This is a guest post by Hasan Afzal of StandforPeace.
It looks like Labour will come top in the local elections of 2012 but I’d like to focus on the recent stink cooked up by Baroness Warsi when she appeared to compare UKIP’s rise in council candidates to the nation-wide bust in the BNP’s popularity.
Fancy that, comparing UKIP to the BNP. Have a look at UKIP’s (former) man in Dudley.
Former UKIP councillor Malcolm Davis made a short political career for himself when he opposed the extension of the local Mosque, Dudley Central Mosque. It’s my local mosque and it does not have a history of extremism. Now, there are many reasons why one may be opposed to this. Issues concerning zoning and parking, for example, can mean that planning permission can be halted on purely pragmatic grounds.

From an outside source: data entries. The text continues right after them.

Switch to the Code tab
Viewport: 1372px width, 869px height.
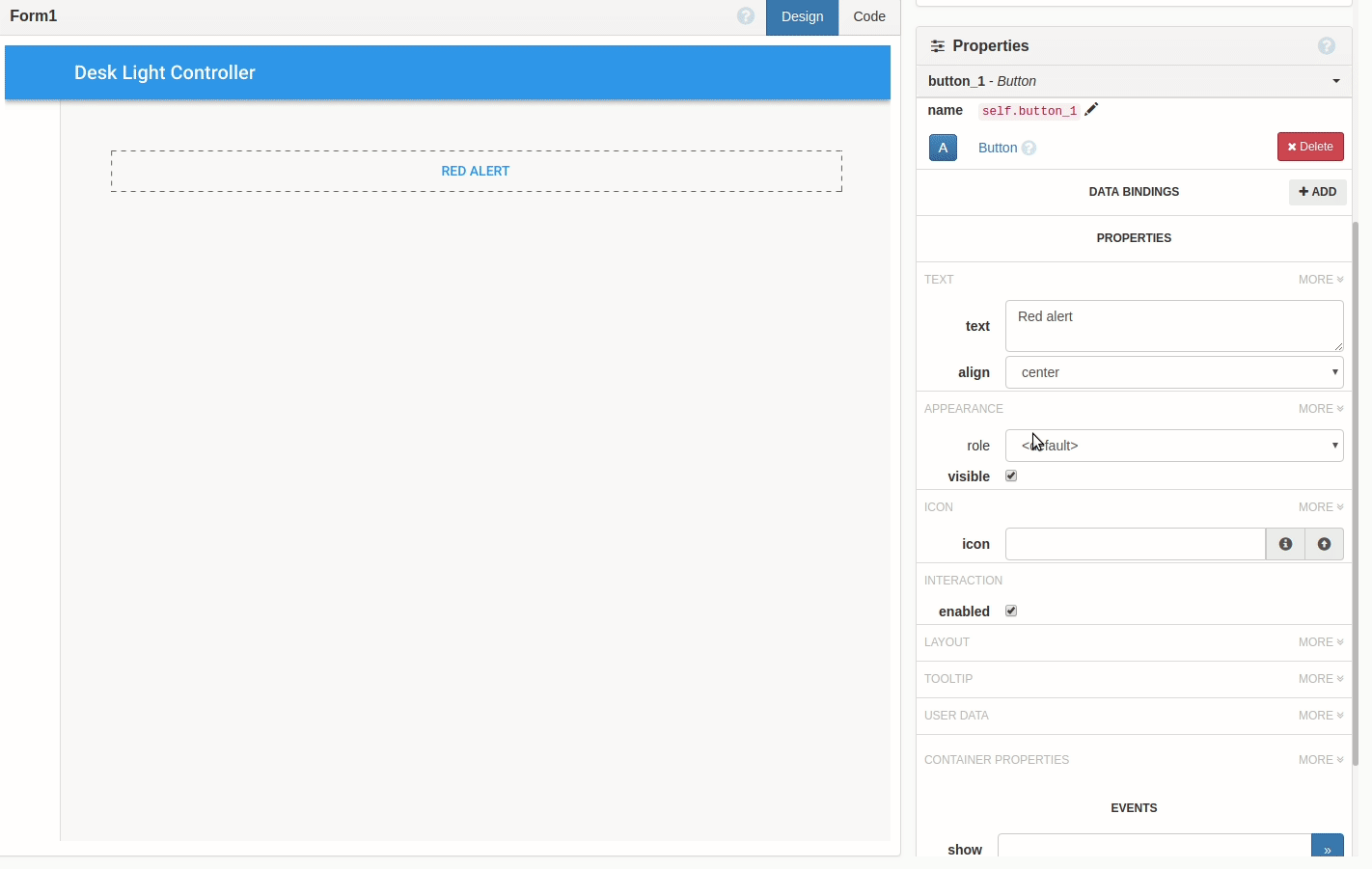(x=868, y=16)
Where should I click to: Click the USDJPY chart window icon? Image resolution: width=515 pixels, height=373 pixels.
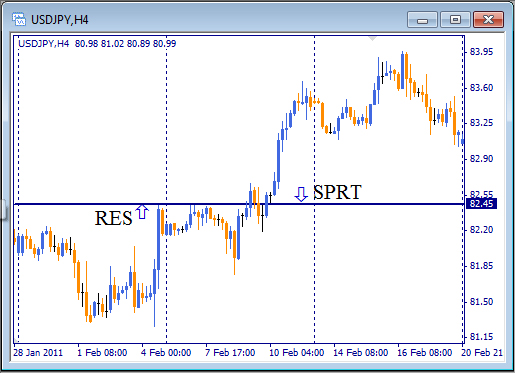tap(19, 20)
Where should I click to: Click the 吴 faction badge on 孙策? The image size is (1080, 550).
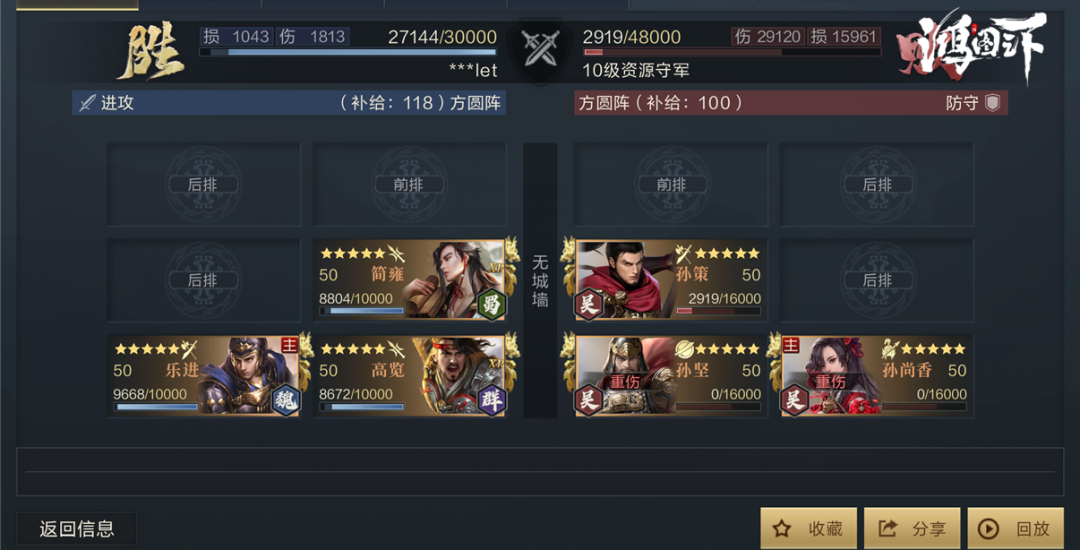[x=589, y=304]
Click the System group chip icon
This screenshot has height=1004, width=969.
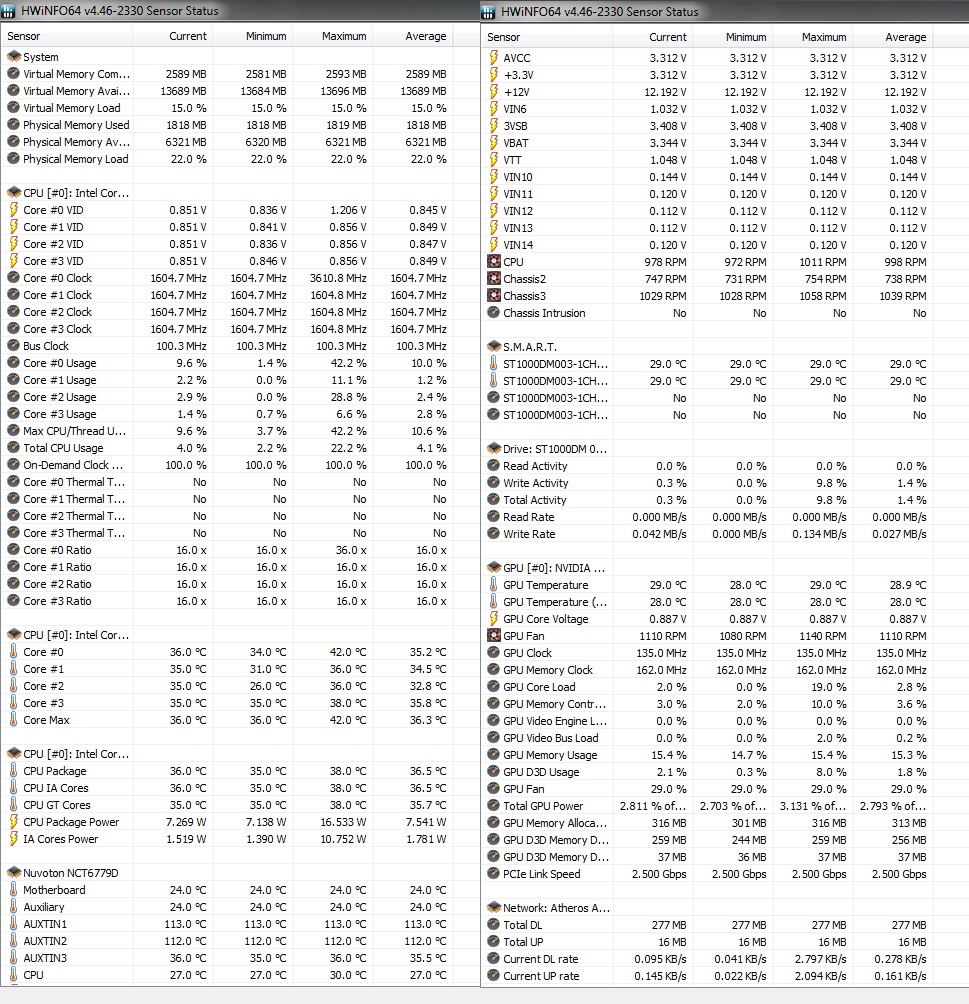13,57
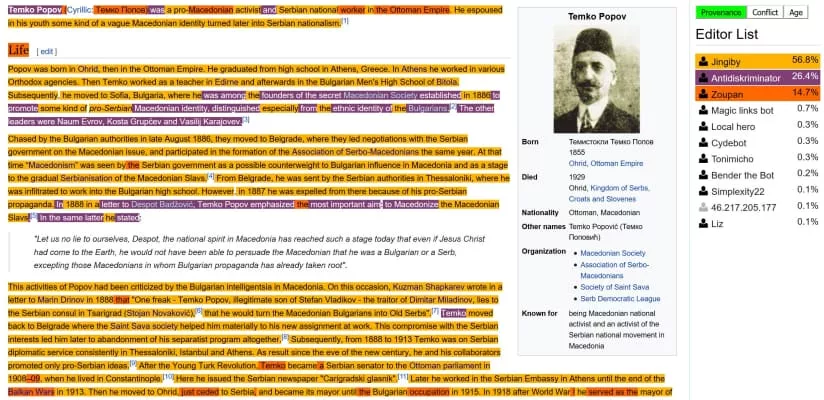Click the user icon beside Jingiby

pos(703,61)
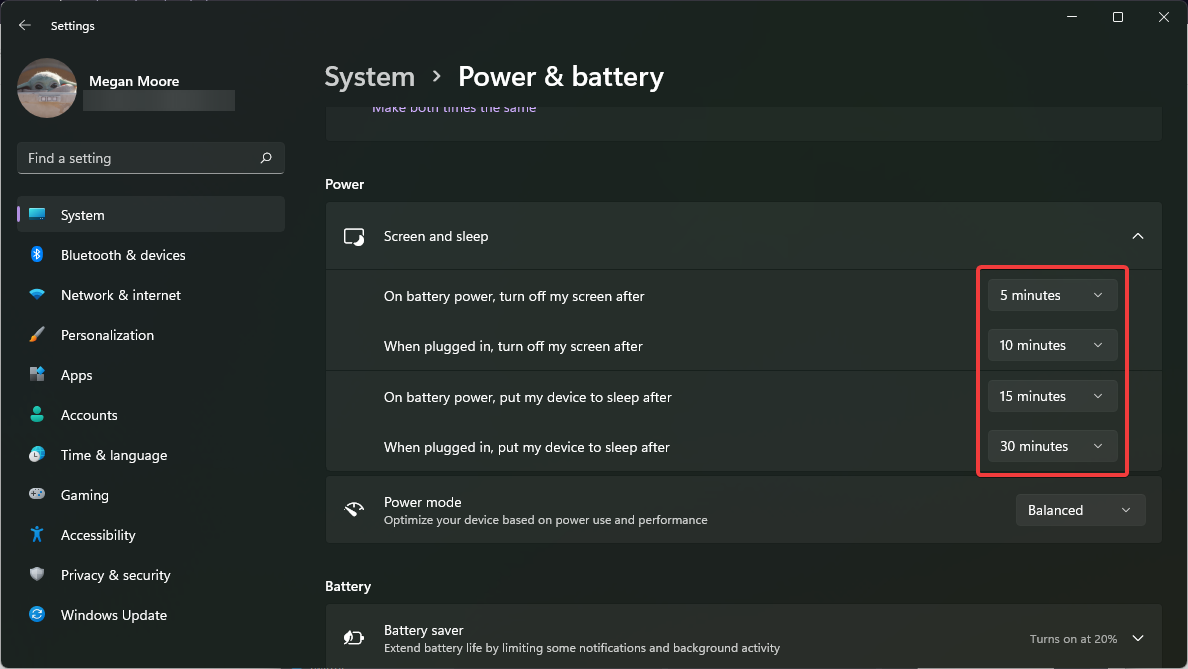Image resolution: width=1188 pixels, height=669 pixels.
Task: Click the back arrow in title bar
Action: tap(25, 26)
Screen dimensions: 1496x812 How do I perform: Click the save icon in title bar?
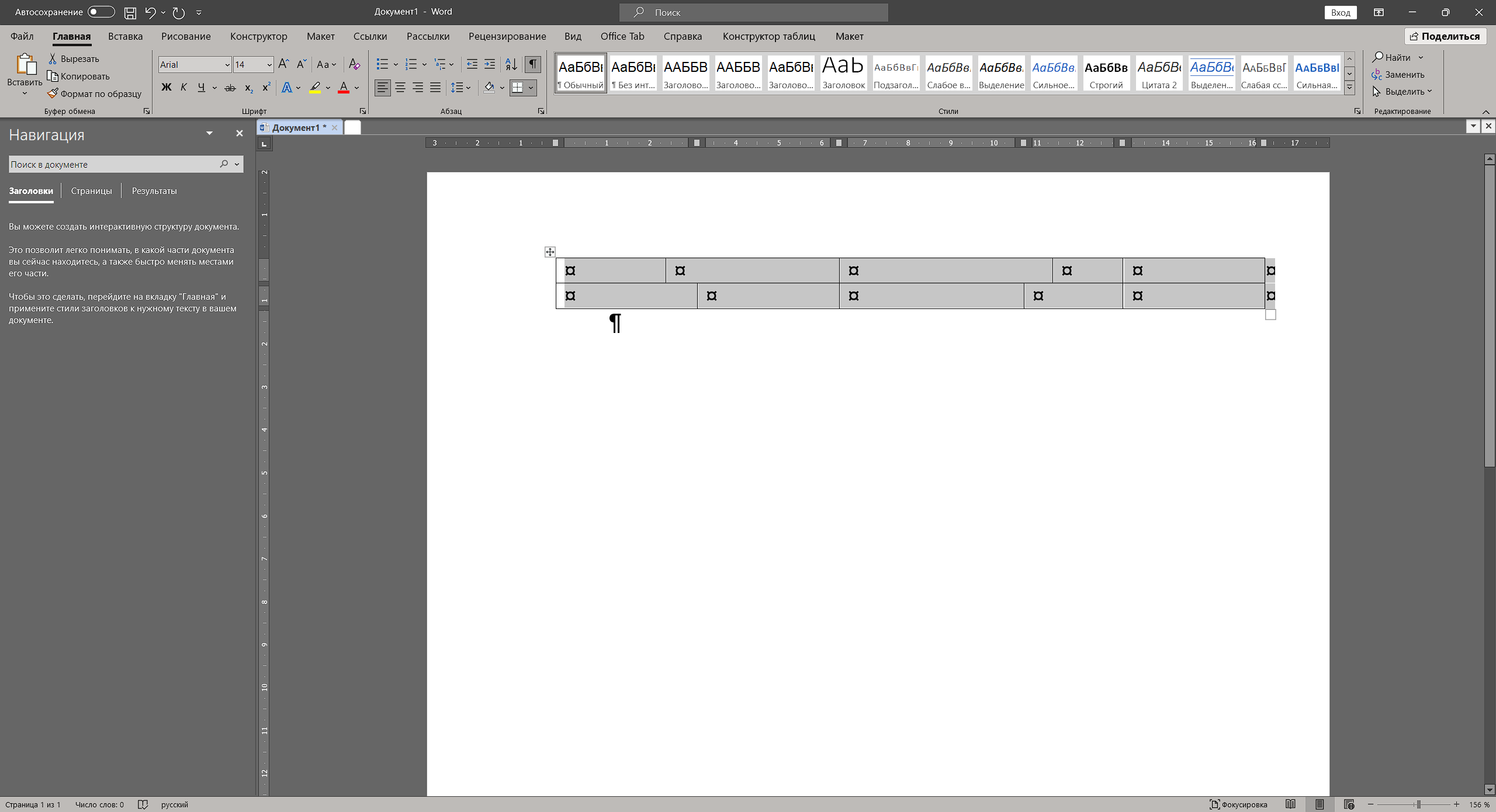click(x=130, y=12)
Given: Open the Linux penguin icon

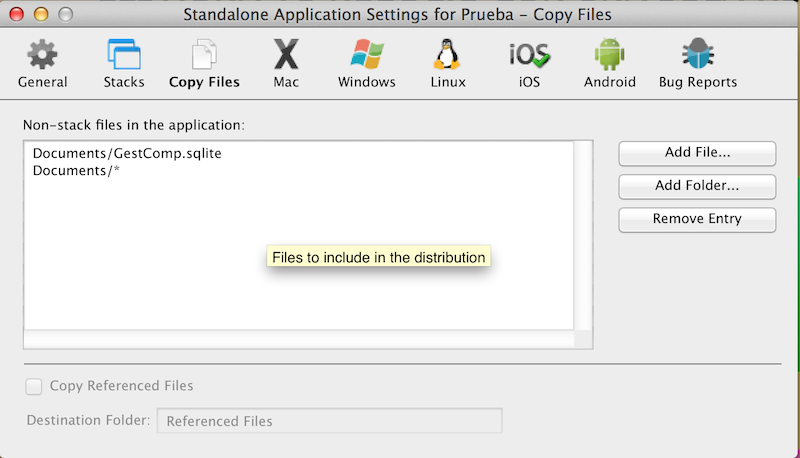Looking at the screenshot, I should tap(446, 55).
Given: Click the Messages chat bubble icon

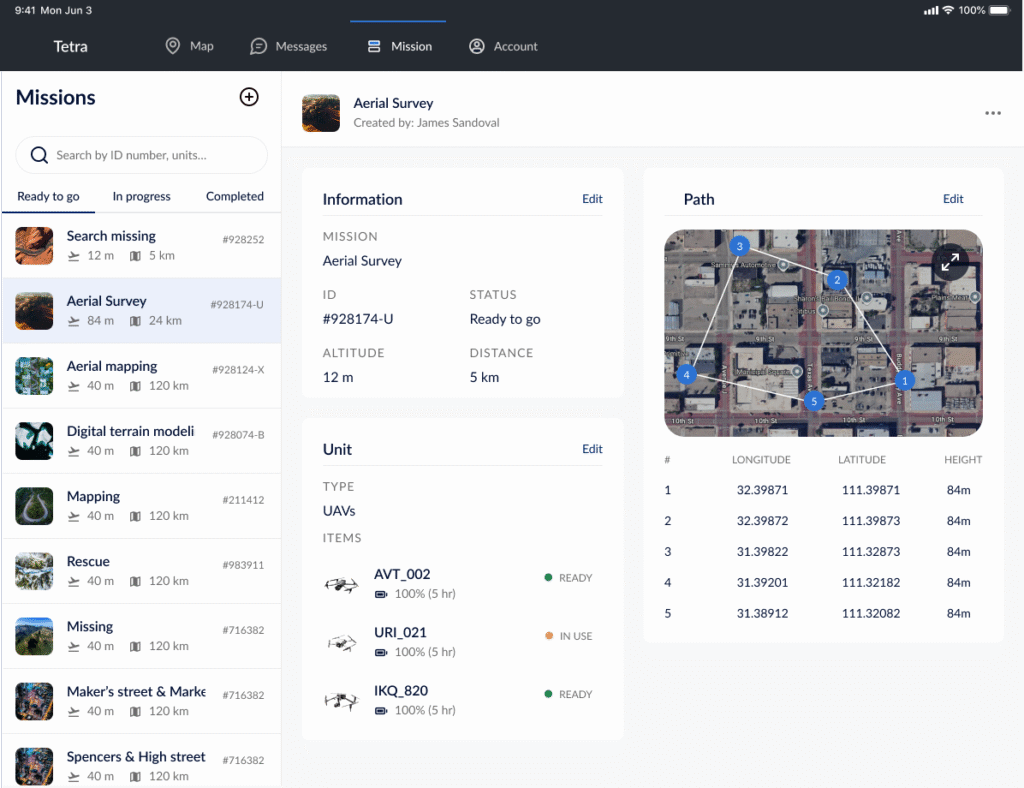Looking at the screenshot, I should pos(258,46).
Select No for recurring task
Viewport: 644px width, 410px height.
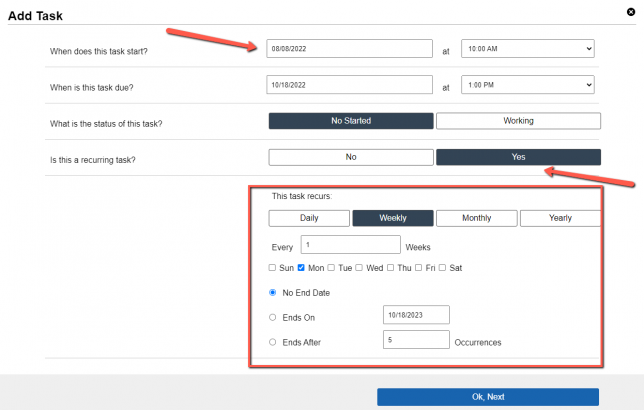coord(351,157)
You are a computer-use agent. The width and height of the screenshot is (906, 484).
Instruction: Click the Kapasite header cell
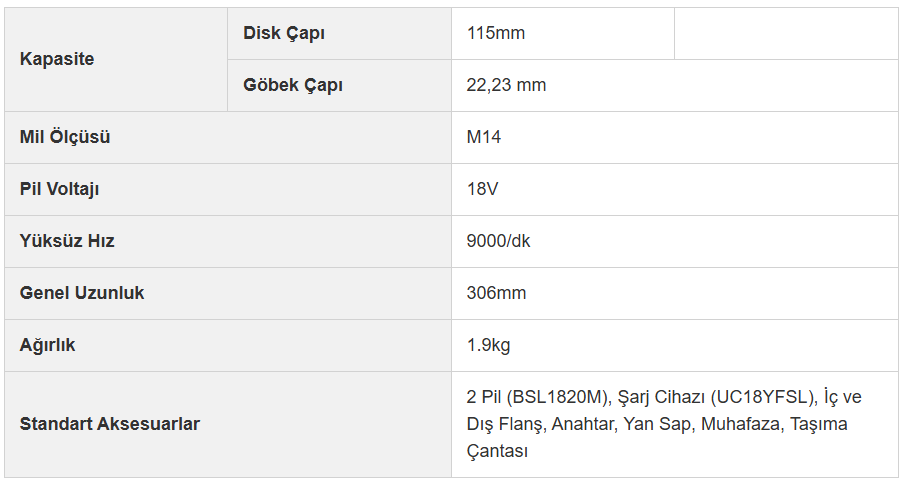coord(116,59)
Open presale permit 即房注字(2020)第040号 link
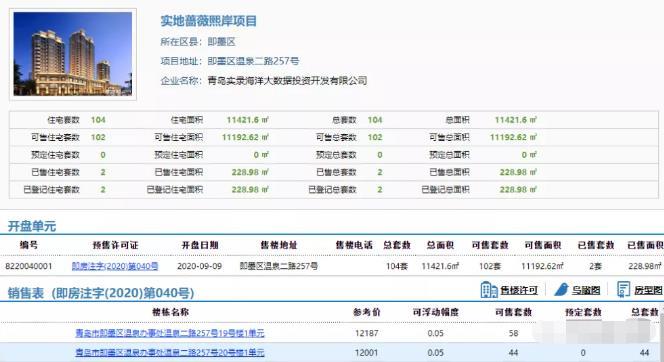Viewport: 664px width, 362px height. tap(115, 266)
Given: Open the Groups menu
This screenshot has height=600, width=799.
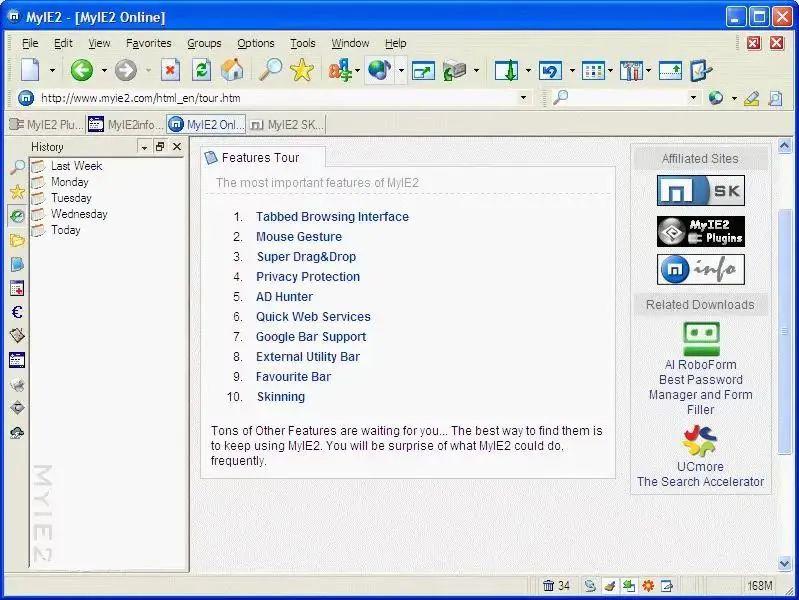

Sensing an election was near, Malcolm Davis made the Mosque his number one election priority turning the issue into one of bigotry and hate. He even got the whole-hearted endorsement of the English Defence League. The EDL came to Dudley twice, their violent presence meant that the local town market had to be closed down losing the town and market traders essential revenue.
They came twice, officially, and at least a half a dozen times unofficially – and every time they came they had a friend to look up. This is what the EDL had to say when Malcolm met them (the link has been scrubbed from the EDL site but a cross-post is still available on the anti-Muslim hate blog, Atlas Shrugs):
After the Dudley demonstration, he saw that we were really people of honour. He saw the people of Dudley coming out of their houses to applaud us as our coaches drove by, he saw people getting out of their cars to cheer and wave. He saw the true nature of our support in Dudley. He saw that we are a force of good.
And this is what Malcolm Davis made of the EDL:
It also doesn’t help when, as a politician, I denied myself the great opportunity to be well advertised and promoted as part of the demonstration on behalf of UKIP, whilst people like the Bishop of Dudley used it specifically as an excuse to promote his own selfish interests and use it as his own personal pulpit.
You read that correctly. Not only did he welcome the EDL mob, he wanted it made clear that it ‘part of the demonstration on behalf of UKIP’. The EDL even put this graphic up:
The EDL came a number of other times, in one occasion they broke into the site where the Mosque was to be built and made their way to the roof to play the Islamic call to prayer in the early morning, days before the general election of 2010. Later on, an EDL sympathiser put a pig’s head on the doorsteps of the Mosque. It was a very nasty, and scary, time to be in Dudley.
Fast forward to yesterday’s local election and what a turn of events. Malcolm Davis was booted out by the people of St.James ward in Dudley (which is by-the-by middle-class) in favour for a young twenty-something Muslim candidate who fought a decent campaign making local issues a priority whilst Davis did his best to whip up hysteria.
The local Conservative Party didn’t do any better either, just a day to go they tried the anti-Muslim card by publishing a flyer scaremongering voters into voting for them. They were awarded with a huge electoral loss and overall loss of the council. Here’s the flyer they used:
The case of Malcolm Davis has two ramifications for progressives. Firstly, rabble-rousing and bigotry are a turn-off for Middle Britain, and secondly, when exposed for what they are, the electoral shelf-life of bigots (be they anti-Muslim or Islamist) rapidly deteriorates in the face of public opinion.
So comparing the UKIP to the BNP, hmm? And what?